▶ _Required task 1_
Extract everything in the Empty Nesters review from "Well, of course" down to "tear them apart?", copying it word for word.
▶ _Required task 2_
Using the Empty Nesters review, answer each question:
(a) In which Texas town is Smokey and Tootsie's home?
(b) Who drives the motorhome on the trip?
(c) What age difference complicates the romance between Diana and Luke?

▶ _Passage shown_
# # # # #

The Empty Nesters
The Empty Nesters is a very good Carolyn Brown novel. Combining her usual formula of close female friends, small town southern living, tough older women and lightly embroidering the ambrosia with faith-based inspirational talk and gentle romance, this time she throws in a road trip on top, producing an intoxicating cocktail of fun.
Military vet Smokey and his wife Tootsie have seen a lot of families come and go from the three houses sitting across the street from their Sugar Run, Texas home. One hot July afternoon, however, luck strikes as army wives Diana, Carmen and Joanie move in with their daughters and their usually deployed elsewhere husbands. Friendships are forged, and a sisterhood quickly forms between the four women.
Thirteen years of convivial closeness pass by, but time, as always, has its way with these four families. First of all, three of the daughters enlist in the military together just four months after they graduate high school. That stress had been hard enough on their mothers, but then Carmen’s husband Eli chooses to serve her with divorce papers on the same day their daughter ships out for basic training. In the middle of getting a teaching degree and working to make ends meet at home, Carmen refuses to accept Eli’s request at face value while he demands and pressures her long-distance. Her friends support her heartily; Diana is still single after being dumped for another woman by her husband years before, and Joanie’s taciturn husband Brett, still deployed, feels as distant from her as the desert from the North Pole as she struggles with defining herself as a woman without her daughter. All three of Tootsie’s girls are at loose ends and Tootsie – dealing with the recent death of Smokey – decides that getting out of dodge with her brand new motorhome for a visit to Scrap, Texas, is just what the doctor ordered. Knowing her three adopted daughters need their own escape, Tootsie asks them to join her. With Smokey’s handsome computer geek nephew Luke behind the wheel, certainly nothing can go wrong – can it?
Well, of course there are some bumps. As Joanie and Brett argue long-distance about whether to support Eli or Carmen in the divorce, Joanie struggles for independence while trying not to lose her love for Brett. Diana and Luke embark on a tentative romance complicated by a seven year age difference, and Carmen tries to puzzle out the reason behind Eli’s demand for an expedited divorce. All the while, tough Tootsie tries to fight for space to mourn Smokey, hangs out with old friends and tries to figure out what her next step is without surrendering her indomitable spirit. When she must bury an old friend, the three girls step up to help her. But what will they do when an announcement threatens to tear them apart?
Well, they’ll endure, as Brown’s steel magnolias so often do. The Empty Nesters mainly works because of the very strong and very realistic relationships between its four main heroines. Brown has finally figured out the trick to writing a four way split PoV, something that eluded her in her two previous novels but here works well. Here, Tootsie and her girls have the kind of relationship that many a reader can only dream of. This helps smooth over the rougher, cheesier passages of the story.

# # # # #

▶ _Material shown_

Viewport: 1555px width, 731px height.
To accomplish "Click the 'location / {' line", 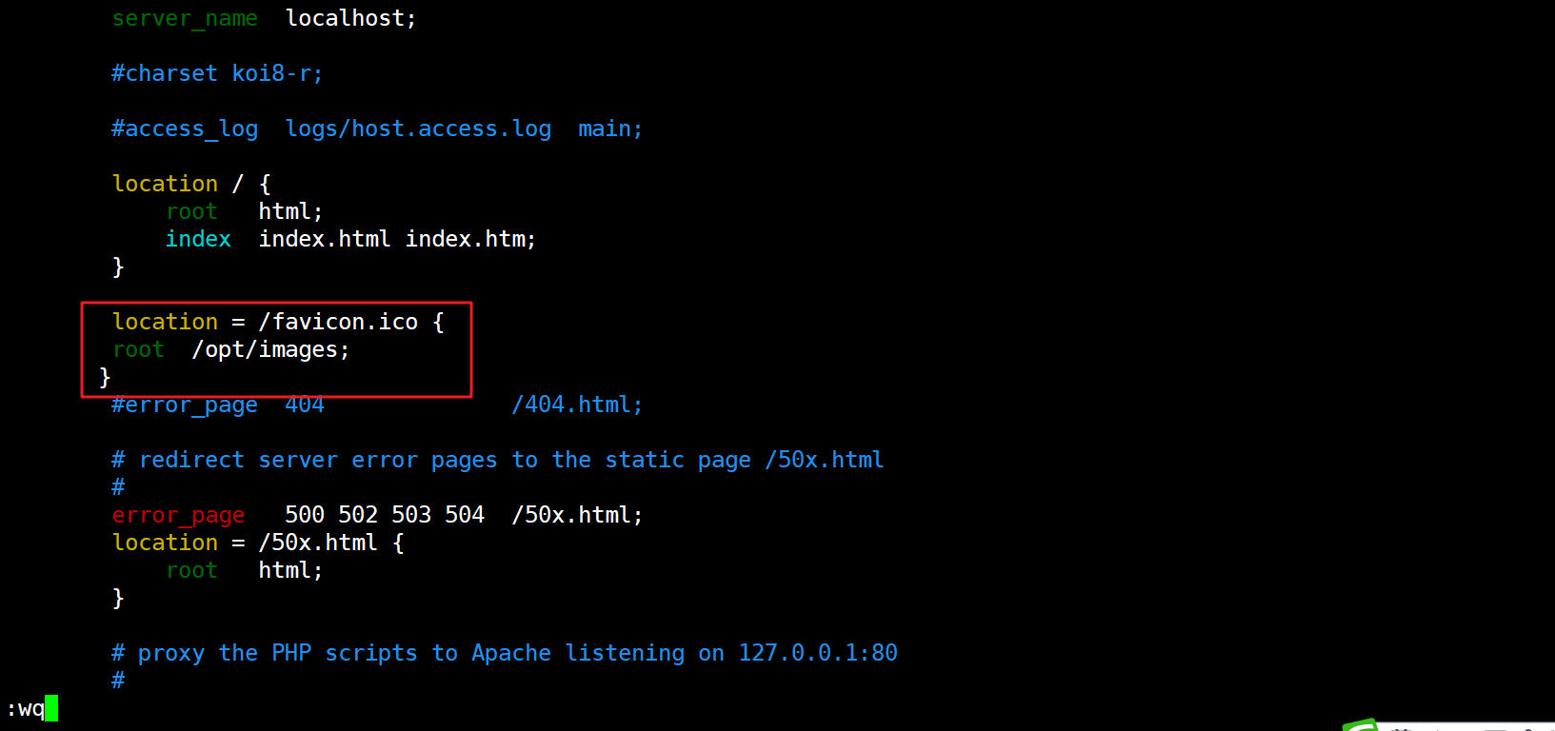I will click(x=191, y=184).
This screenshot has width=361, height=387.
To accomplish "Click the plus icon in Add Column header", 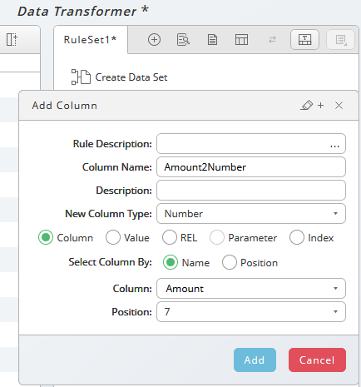I will (320, 106).
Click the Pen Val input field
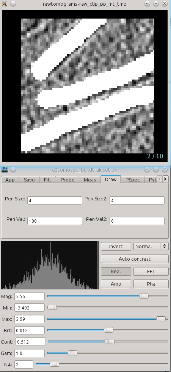Screen dimensions: 171x372 tap(55, 221)
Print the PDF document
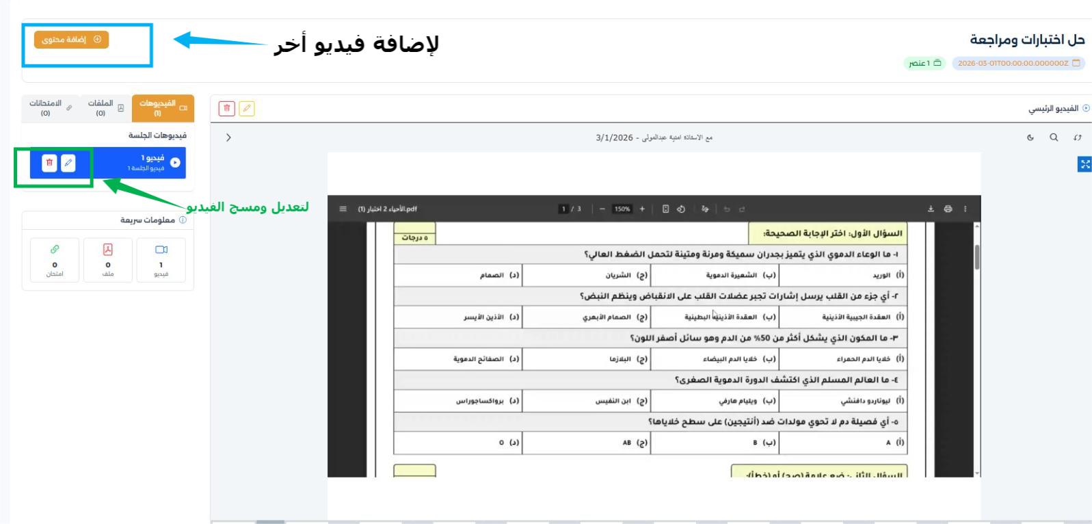The width and height of the screenshot is (1092, 524). pyautogui.click(x=948, y=209)
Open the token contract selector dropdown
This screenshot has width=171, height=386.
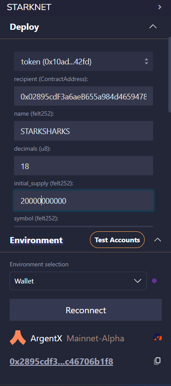[x=84, y=61]
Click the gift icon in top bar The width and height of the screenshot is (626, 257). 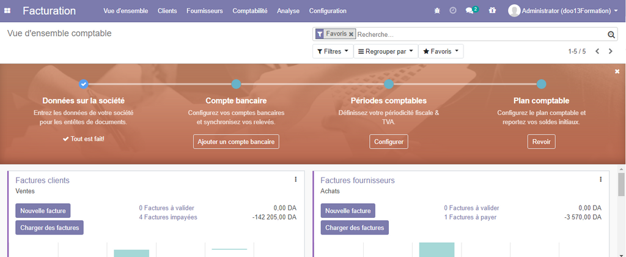pos(492,11)
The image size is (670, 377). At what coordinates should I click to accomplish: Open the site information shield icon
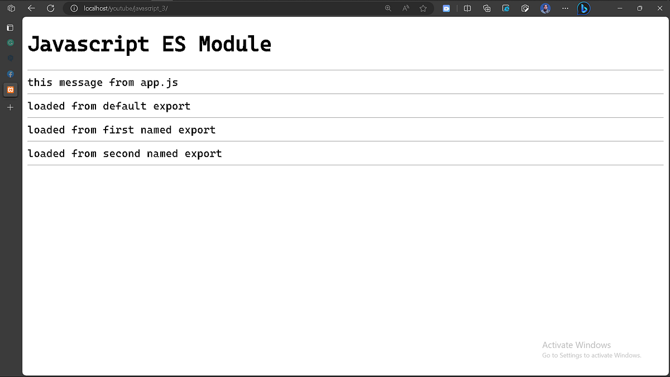pos(74,8)
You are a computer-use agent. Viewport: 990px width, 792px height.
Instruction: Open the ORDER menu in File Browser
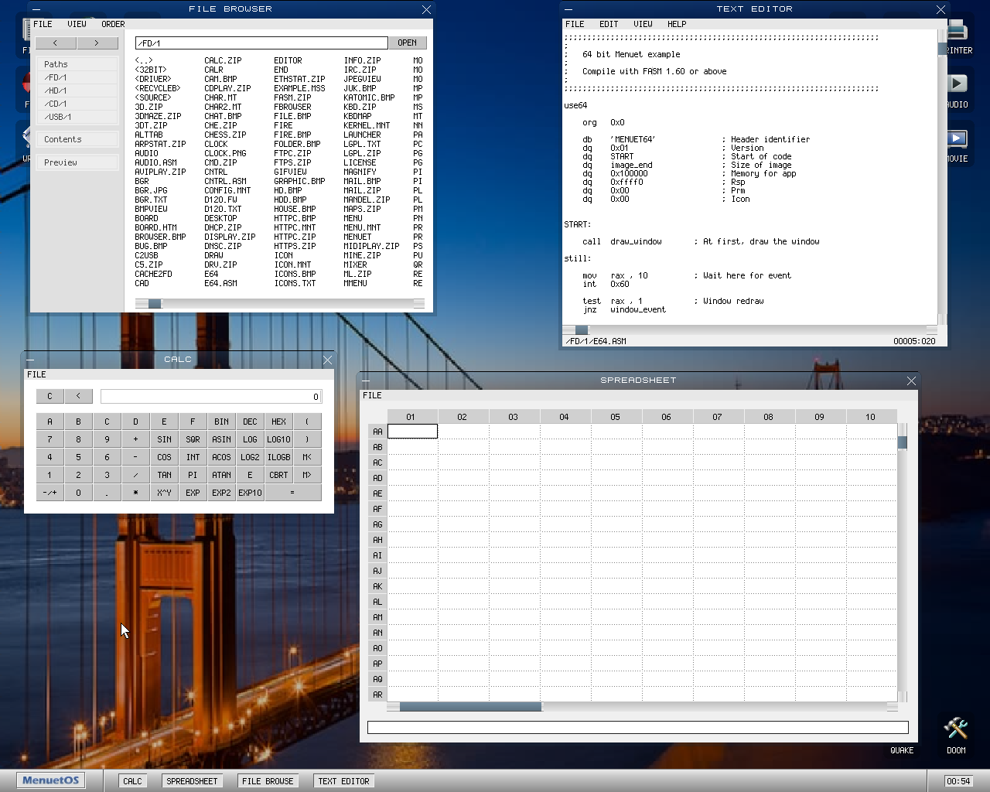(x=113, y=24)
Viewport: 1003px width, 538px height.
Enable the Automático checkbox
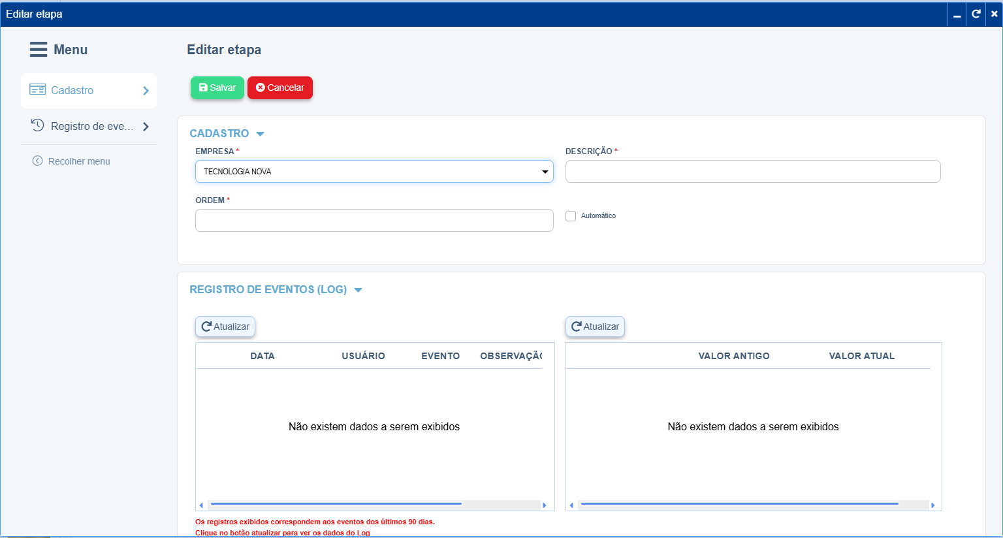point(571,215)
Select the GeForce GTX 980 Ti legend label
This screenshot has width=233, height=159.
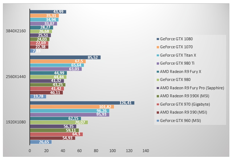pos(177,63)
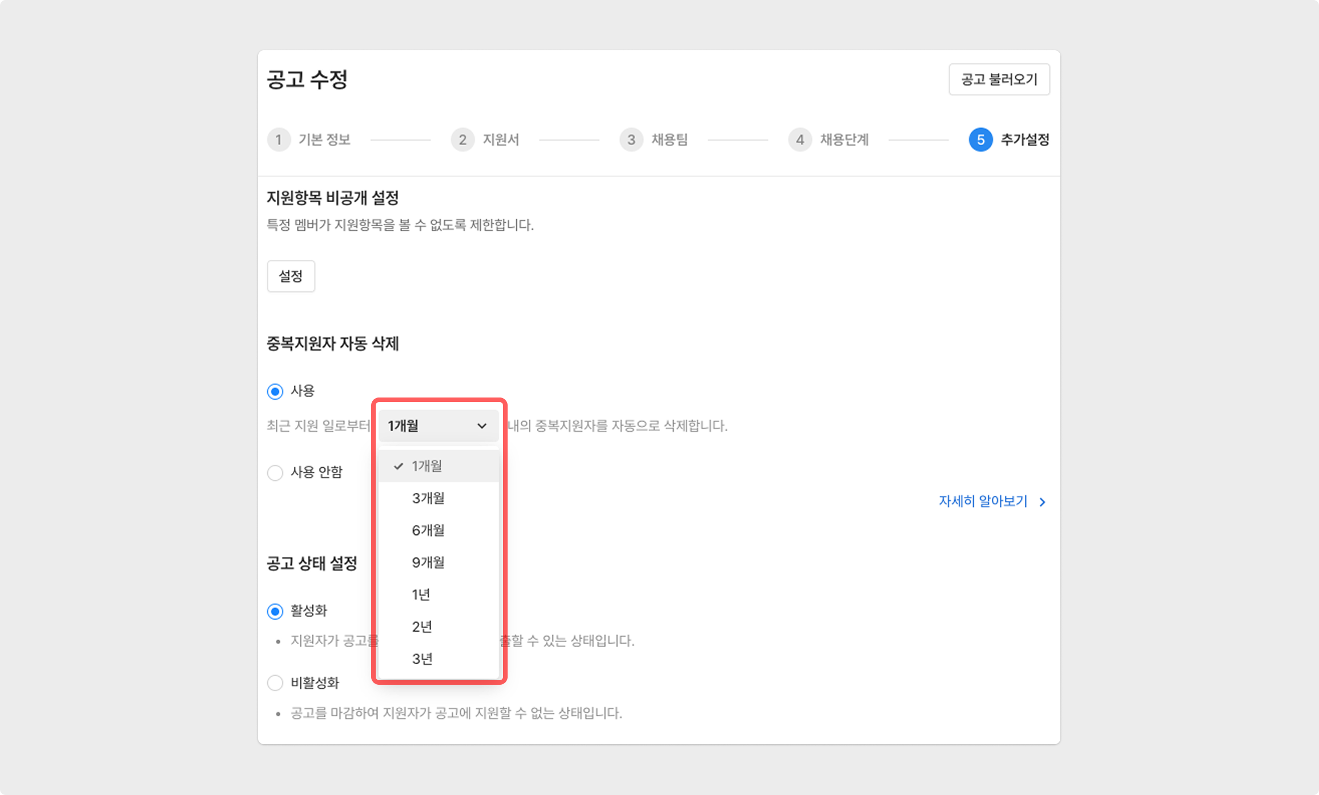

# # # # #

▶ _Response 1_
Well, of course there are some bumps. As Joanie and Brett argue long-distance about whether to support Eli or Carmen in the divorce, Joanie struggles for independence while trying not to lose her love for Brett. Diana and Luke embark on a tentative romance complicated by a seven year age difference, and Carmen tries to puzzle out the reason behind Eli’s demand for an expedited divorce. All the while, tough Tootsie tries to fight for space to mourn Smokey, hangs out with old friends and tries to figure out what her next step is without surrendering her indomitable spirit. When she must bury an old friend, the three girls step up to help her. But what will they do when an announcement threatens to tear them apart?

▶ _Response 2_
(a) Sugar Run
(b) Luke, Smokey's nephew
(c) Seven years